In Hoffenheim sagen sie über ihren potenten Chef, er sei immer authentisch, manchmal vielleicht ein wenig zu impulsiv. Also schrieb Dietmar Hopp einen impulsiven Brief an die Deutsche Fußball- Liga und forderte diese auf, „die Diskriminierung, wie sie Herr Heidel betreibt, mit der gleichen Konsequenz zu verfolgen“ wie rassistische Tendenzen. Denn „diese infame Diffamierung unseres Clubs, die wohl bewusst den Hass auf Hoffenheim schüren soll, ist auch geeignet, Gewalt gegen uns auszulösen“. Als am vergangenen Freitag Kaiserslauterer Fans in Hoffenheim randalierten und Hopp indirekt die Kritik aus Mainz dafür verantwortlich machte, da hatte der deutsche Fußball mal wieder einen kleinen Skandal.

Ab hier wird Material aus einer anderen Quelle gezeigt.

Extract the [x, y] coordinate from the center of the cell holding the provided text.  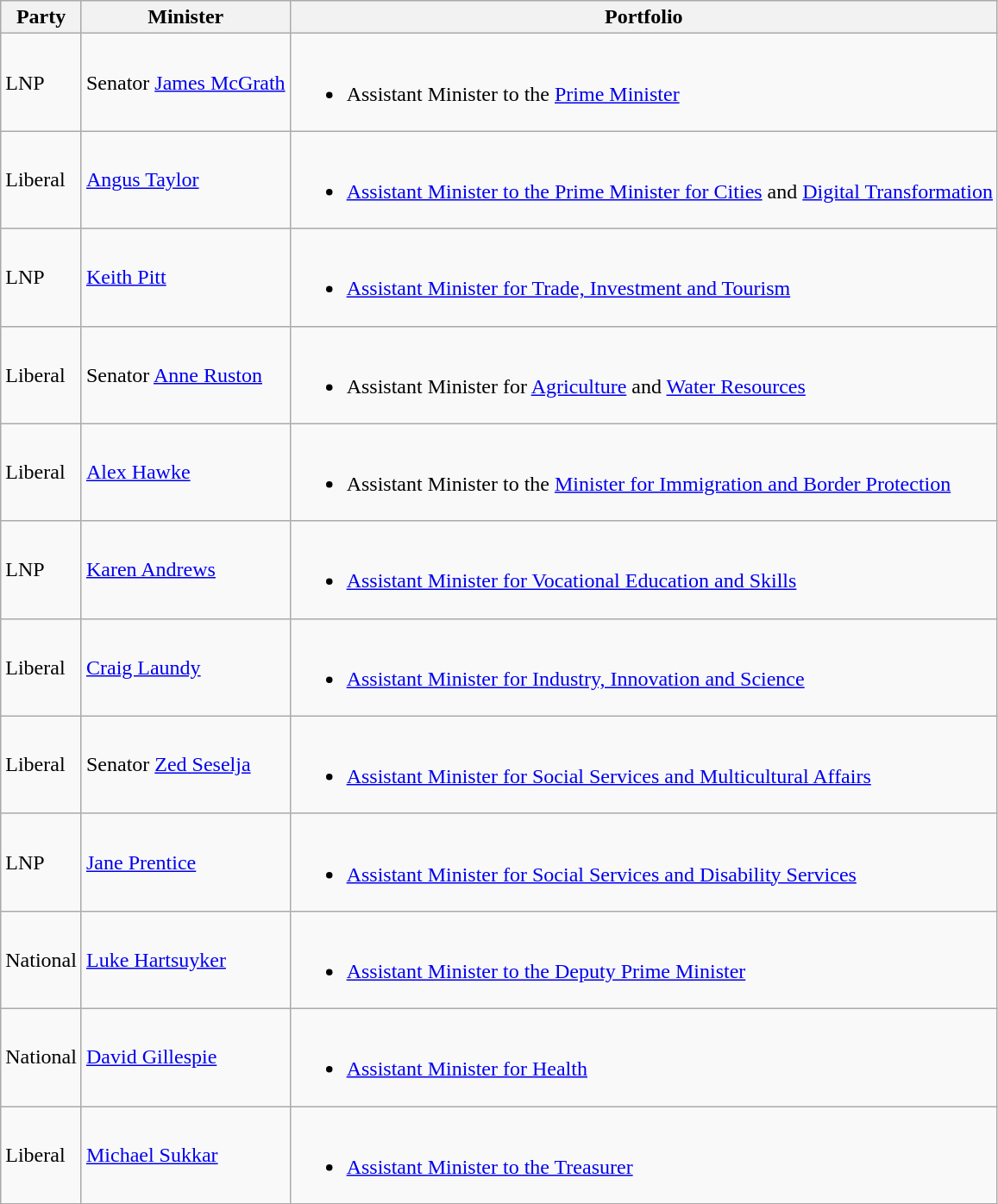
Senator James McGrath [185, 83]
Assistant Minister to the Prime Minister [643, 83]
Minister [185, 17]
David Gillespie [185, 1058]
Assistant Minister to the Prime Minister for Cities and Digital Transformation [643, 179]
Craig Laundy [185, 668]
Assistant Minister to the Treasurer [643, 1154]
Assistant Minister for Social Services and Multicultural Affairs [643, 764]
Angus Taylor [185, 179]
Alex Hawke [185, 473]
Assistant Minister for Vocational Education and Skills [643, 569]
Portfolio [643, 17]
Assistant Minister for Trade, Investment and Tourism [643, 278]
Senator Anne Ruston [185, 374]
Luke Hartsuyker [185, 959]
Assistant Minister for Industry, Innovation and Science [643, 668]
Karen Andrews [185, 569]
Jane Prentice [185, 863]
Assistant Minister for Agriculture and Water Resources [643, 374]
Michael Sukkar [185, 1154]
Keith Pitt [185, 278]
Senator Zed Seselja [185, 764]
Assistant Minister to the Deputy Prime Minister [643, 959]
Assistant Minister for Social Services and Disability Services [643, 863]
Party [41, 17]
Assistant Minister to the Minister for Immigration and Border Protection [643, 473]
Assistant Minister for Health [643, 1058]
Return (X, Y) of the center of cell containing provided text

Obwohl sich die Herren inzwischen ausgesprochen haben, mochte Dietmar Hopp die Reise nach Aachen nicht antreten. Dem Tagesspiegel teilte er per E-Mail mit: „Ich muss zugeben, dass ich überrascht bin über das Ausmaß von Hass, dessen Ursprung wohl im Neid zu suchen ist.“ Neid auf das viele Geld. Acht Millionen Euro hat Hoffenheim für den 20-jährigen Brasilianer Carlos Eduardo bezahlt, sechs Millionen für den Nigerianer Obasi Edu (21), vier Millionen für den Senegalesen Demba Ba (22). Allein für diese drei Transfers gab Hoffenheim mehr aus als alle 17 anderen Zweitligisten für ihre Neuverpflichtungen zusammen. Und weil das alles binnen weniger Tagen geschah und der Aufsteiger gerade auf einem Abstiegsplatz stand, schrieben die Zeitungen von Kaufrausch und dass Hoffenheim sich verabschiedet habe von seinem ursprünglichen Ausbildungsprojekt. „Scheiß Millionäre!“, brüllen die Aachener Fans, und: „Ihr macht unseren Sport kaputt!“

Jan Schindelmeiser erträgt die Schmährufe mit Gleichmut, „da hören wir gar nicht mehr hin“, sagt der Hoffenheimer Manager. „Wissen Sie, wenn wir wirklich mit Gewalt in die Bundesliga wollten, hätten wir keine Zwanzigjährigen verpflichtet, sondern erfahrene Spieler. Und glauben Sie wirklich, das war eine Panik-Aktion? Wer sich nur ein bisschen im Fußball auskennt weiß, dass so etwas nie funktionieren kann.“ An Carlos Eduardo etwa sei Hoffenheim seit Februar dran gewesen. „Hätten wir ihn im Sommer gekauft, wäre er viel teurer gewesen.“

Mancher Bundesligaklub hätte den Brasilianer gern geholt, aber über die Konkurrenz mag Schindelmeiser sich nicht äußern, „das wäre schlechter Stil“. Er ärgert sich nur, „wenn falsche Dinge über uns verbreitet werden“. Der Nachwuchskoordinator des VB Stuttgart etwa habe gesagt, Hoffenheim würde schon junge Spieler mit Geld zuschütten. „Das müssen die natürlich sagen, wenn ihnen ein Verein wie Hoffenheim vielversprechende Talente wegschnappt“, sagt Schindelmeiser und dass er gern bereit sei, mal die Angebote vorzulegen, die Klubs wie Stuttgart machen. Er habe sich von den Eltern mancher Spieler die Vertragsentwürfe zeigen lassen, „auch aus Stuttgart, die bieten doppelt so viel wie wir“.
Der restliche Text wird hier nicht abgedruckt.